According to IBEF, insurance penetration in India is as low as 4%. The central government had increased the foreign direct investment (FDI) limit in the insurance sector from 26% to 49% under the automatic route, which will further help attract investments in the sector. However, currently, only 3% of all insurance is bought online in India in an $80 Bn market.
With players such as PolicyBazaar, Coverfox, Acko etc, the insurance industry is ripe for disruption and a technology upgrade. According to DataLabs by Inc42, between 2015 and Q1 2019, the total investment in Indian fintech startups was $7.62 Bn with a total deal count of 478. Out of the total funding, insurance tech contributed 8.03% ($612 Mn).
Delhi-NCR headquartered online insurance aggregator PolicyBazaar earlier claimed to have over 100 Mn visitors yearly and record sales of nearly 300K transactions a month. Backed by investors such as SoftBank, Tencent and others, it has raised $364 Mn till date.
Operated by ETechAces Marketing and Consulting, PolicyBazaar has two sister companies in PaisaBazaar and DocPrime. While the former is a lending and loans marketplace, DocPrime is in the healthtech space.

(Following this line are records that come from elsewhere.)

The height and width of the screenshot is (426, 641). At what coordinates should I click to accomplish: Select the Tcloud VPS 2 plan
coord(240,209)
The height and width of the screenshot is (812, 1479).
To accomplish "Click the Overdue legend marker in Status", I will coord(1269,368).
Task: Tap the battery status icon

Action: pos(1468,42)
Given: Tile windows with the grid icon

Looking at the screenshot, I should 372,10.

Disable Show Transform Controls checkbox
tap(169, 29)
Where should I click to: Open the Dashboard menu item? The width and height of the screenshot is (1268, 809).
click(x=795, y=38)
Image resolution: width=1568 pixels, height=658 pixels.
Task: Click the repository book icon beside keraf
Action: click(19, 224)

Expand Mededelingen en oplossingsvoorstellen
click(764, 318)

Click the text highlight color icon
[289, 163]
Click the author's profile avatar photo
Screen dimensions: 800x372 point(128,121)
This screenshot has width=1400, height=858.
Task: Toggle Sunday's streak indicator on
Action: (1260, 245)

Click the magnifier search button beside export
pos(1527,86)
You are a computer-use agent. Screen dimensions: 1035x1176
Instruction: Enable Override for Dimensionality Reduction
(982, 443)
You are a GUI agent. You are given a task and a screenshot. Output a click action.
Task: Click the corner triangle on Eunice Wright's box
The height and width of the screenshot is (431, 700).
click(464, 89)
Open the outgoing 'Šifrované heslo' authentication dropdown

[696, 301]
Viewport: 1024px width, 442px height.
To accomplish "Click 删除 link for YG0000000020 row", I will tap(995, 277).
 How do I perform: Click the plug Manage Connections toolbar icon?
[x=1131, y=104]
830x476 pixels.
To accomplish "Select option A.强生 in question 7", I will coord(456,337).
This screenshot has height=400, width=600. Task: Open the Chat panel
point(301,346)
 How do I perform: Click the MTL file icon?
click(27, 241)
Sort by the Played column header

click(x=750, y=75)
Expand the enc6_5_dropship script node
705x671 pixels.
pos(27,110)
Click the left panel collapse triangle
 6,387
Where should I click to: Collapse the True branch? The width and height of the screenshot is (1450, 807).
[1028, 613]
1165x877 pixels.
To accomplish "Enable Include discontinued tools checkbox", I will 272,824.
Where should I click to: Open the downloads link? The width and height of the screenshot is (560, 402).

In its financial performance for the fiscal year ending March 2019, PolicyBazaar has disclosed drastically higher losses. In FY18, the company had reported a loss of INR 9.42 Cr, which has shot up by 21.6X to INR 213.12 Cr in FY19. The primary reason for this is the 5.5X increase in advertising and promotional expense for the year.
Slow Adoption For Digital Insurance
It is to be noted that while India’s insurtech market is growing, the addressable market base is not growing as rapidly owing to the slow adoption for digital insurance services in non-urban areas. As per a PwC survey, 35% of the respondents in India preferred getting the insurance from an agent compared to other means whereas only a mere 20% opted for online means. This indicates the fact that human interaction still plays a vital role in customer decision making when it comes to insurance.
From new-age tech startups such as Ola etc adding insurance to their product portfolio in a bid to diversify their business, the competition for eyeballs and consumers in the digital space is getting tougher. This means spending for advertising and marketing has gone up dramatically in this space. Even though PolicyBazaar has a huge standing with its decade-old experience in the market, the company has been investing heavily to gain a larger market share.
As a company which claims to have market leadership in insurtech segment, PolicyBazaar on a standalone basis has marginally improved its earnings as well as has been burdened with expenses. In FY19, PolicyBazaar on a standalone basis reported revenues of INR 312.3 Cr, a jump of 96% from INR 159.3 Cr in FY18.
Further, in terms of expenses, the company’s expenses have grown 2.11X to INR 525.51 Cr for the year.
PolicyBazaar’s Changing Revenue Dynamics
PolicyBazaar makes money by generating leads for the insurers, advertising and policy sales. Till 2011, 85% of PolicyBazaar’s revenue came from lead generation and advertising and the rest 15% came from policy sales. Now, 85% comes from ecommerce or policy sales.
The company in its filings said that revenue is measured at the fair value of the consideration received or receivable net of goods and service tax (GST).
PolicyBazaar says that revenue does not include future revenue which may flow in from channels where revenue cannot be reliably measured, based on a number of criteria across its sales channels.
Understanding PolicyBazaar’s Burgeoning Expenses
While on a standalone but overall basis, PolicyBazaar’s expenses have grown 2.11X, the biggest rise has come in terms of advertising and promotional expenses.
The company reported a 5.5X jump in terms of advertising and promotion expenses reaching INR 207.24 Cr in FY19 from INR 31.85 Cr in FY18.
Further, the company’s employee benefits jumped 1.23X reaching INR 222.57 Cr from INR 99.39 Cr in FY18. Also, some of the other major expenses were IT expenses, administration expenses etc. Inc42 reached out to PolicyBazaar for comments on the performance. The story will be update as and when the responses come in.
As loss-making unicorns are attracting negative attention in the market and in the media, investors across sectors have focussed on unit economics and profitability. How PolicyBazaar charts its way into profits or even achieves breakeven will be a significant milestone.
Update | 15:10, November 27, 2019
After the story was published, Aman Dhall, head of corporate communications at PolicyBazaar told Inc42, “During the last FY, we invested heavily on strengthening our tech and product capabilities, customer service, and marketing communications campaigns to raise category awareness — these are areas which we believe are at the core of building a solid consumer-centric business. We expect to regain profitability, as the consumer matures, awareness levels increase and efficiency of scale kicks in.”